Goren warned that Asia’s online operators have so far remained slow to catch up with European counterparts. It may be the case that the basics still need to be resolved before tackling the challenges traditionally associated with a mature market.

“While new players in the region definitely look sharper, cleaner and more versatile, we are still seeing the older (and very large) companies stuck 15 years in the past,” said Goren.

According to Warwick Bartlett, CEO and founder at Global Betting & Gaming Consultancy, it can be tricky to define exactly what stage the Asian online market has reached. “In terms of volume Asia is already quite mature relative to the volume coming out of Europe. Profit margins are low but this is compensated by volume leading to high net profit before tax,” he told AGB.

With Asian markets remaining a long way from adopting UK-style regulatory frameworks, it is unlikely that 2018 will see a significant acceleration of many of the trends typically associated with mature markets, such as consolidation via M&A activity.
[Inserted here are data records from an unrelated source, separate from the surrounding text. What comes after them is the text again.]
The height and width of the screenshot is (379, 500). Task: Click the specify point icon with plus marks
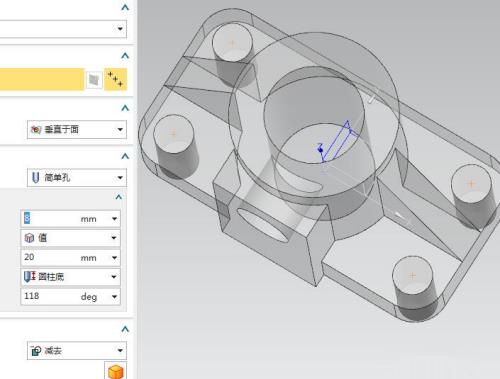(x=115, y=79)
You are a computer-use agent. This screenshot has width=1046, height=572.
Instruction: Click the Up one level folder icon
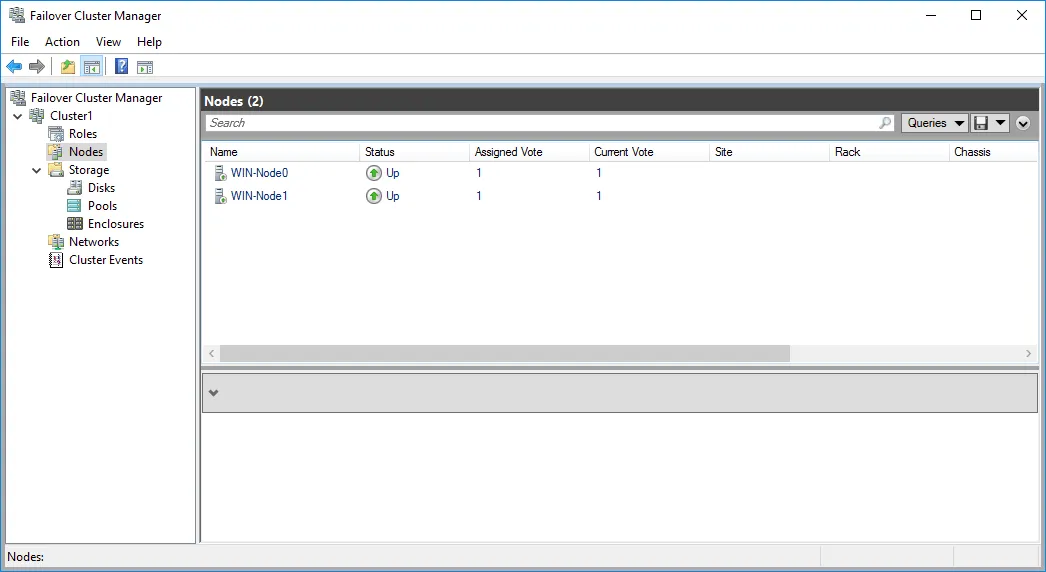click(x=67, y=67)
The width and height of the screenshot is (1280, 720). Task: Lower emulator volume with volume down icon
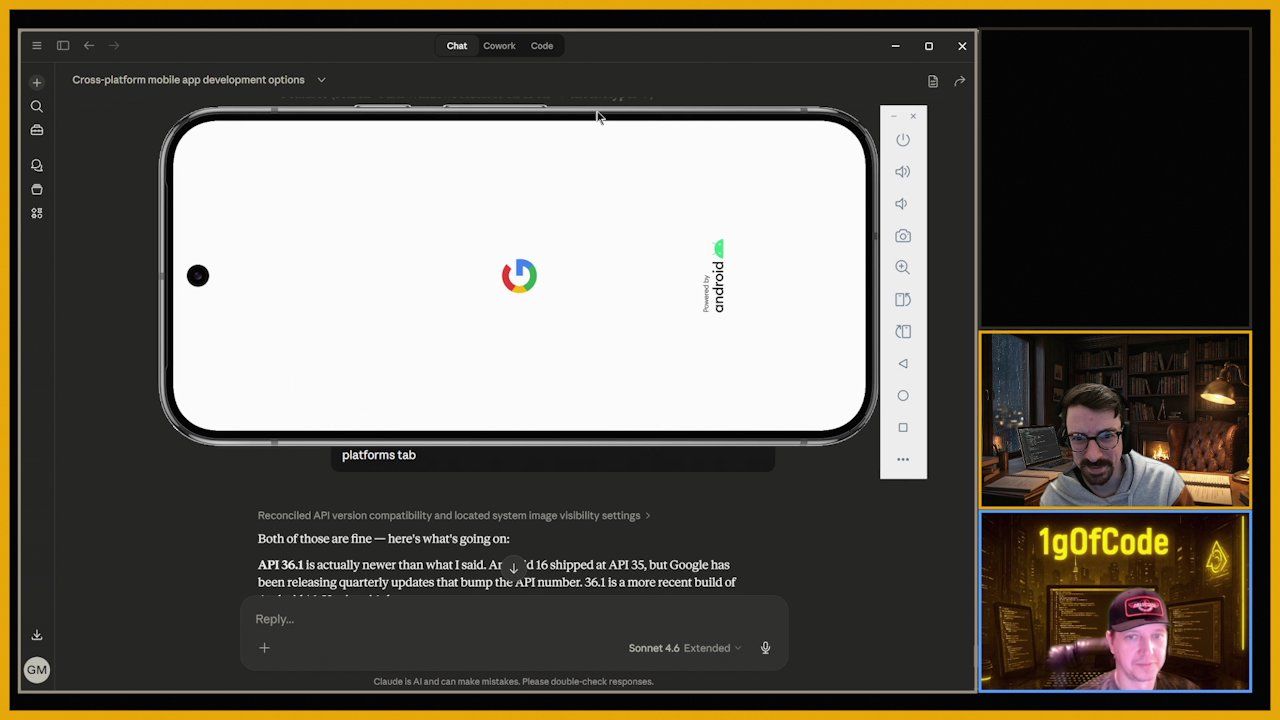(902, 204)
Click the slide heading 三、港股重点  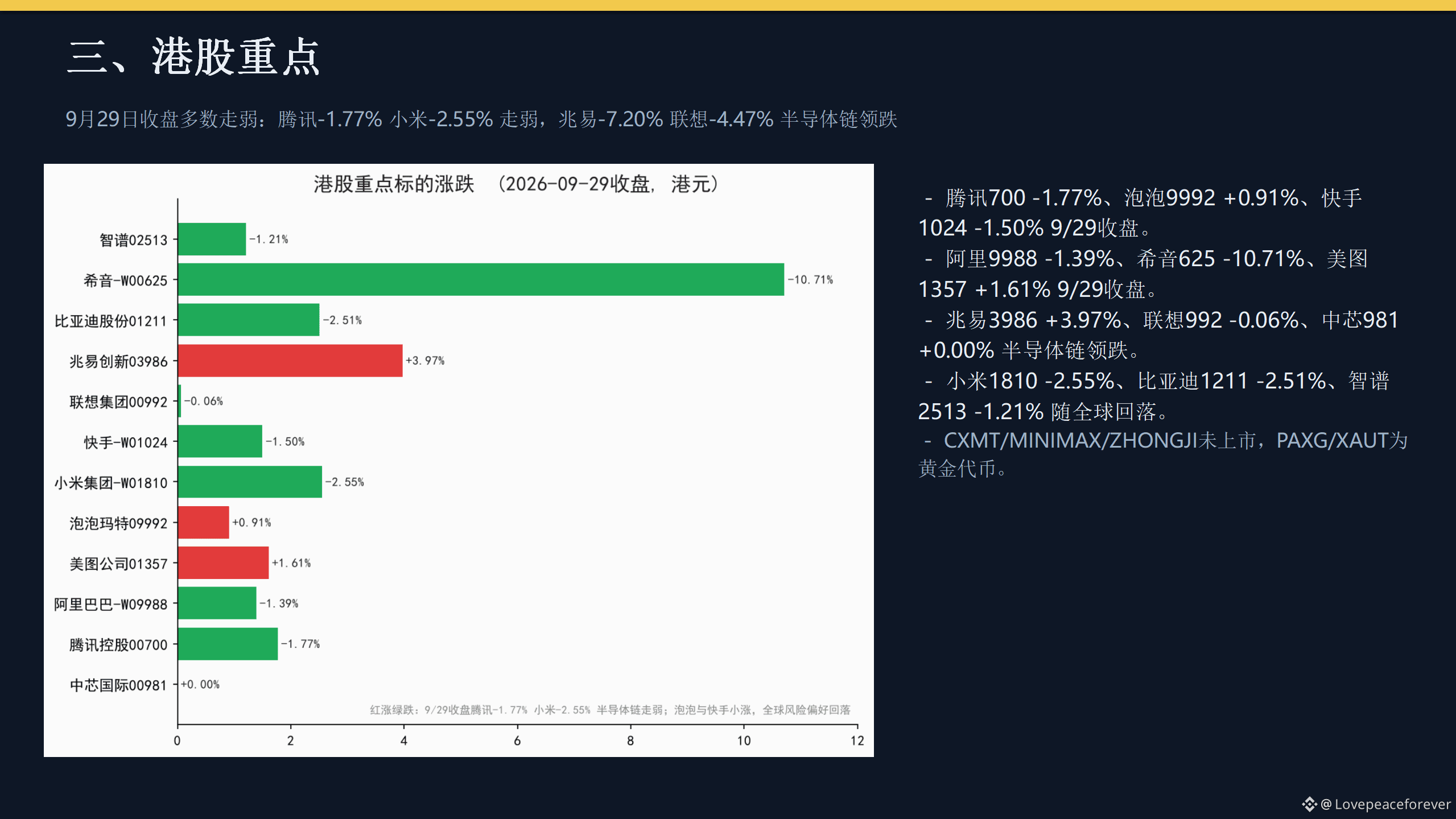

But operations will likely adapt to better match the efficiencies operators in Europe must deliver to remain competitive.

Asia-focused platform provider SA Gaming, for instance, said it believed the future of igaming “is tied to personalization, effective data and marketing tools and successful customer relationship management (CRM)” - areas that have traditionally been neglected by Asian operators more focused on acquiring new players than retaining and maximising the value of existing ones.

On product too, McCallum at said the operator is witnessing growth in personalized, custom betting from Asia, where players select the nature of the bet and have full control on how they place the wager. “In Asia, as in Europe, product innovation is now a key battleground,” he said.

It is clear that even if Asia’s online market does not yet match the maturity of Europe’s, only those operators willing to adapt to these new challenges will succeed in the long run.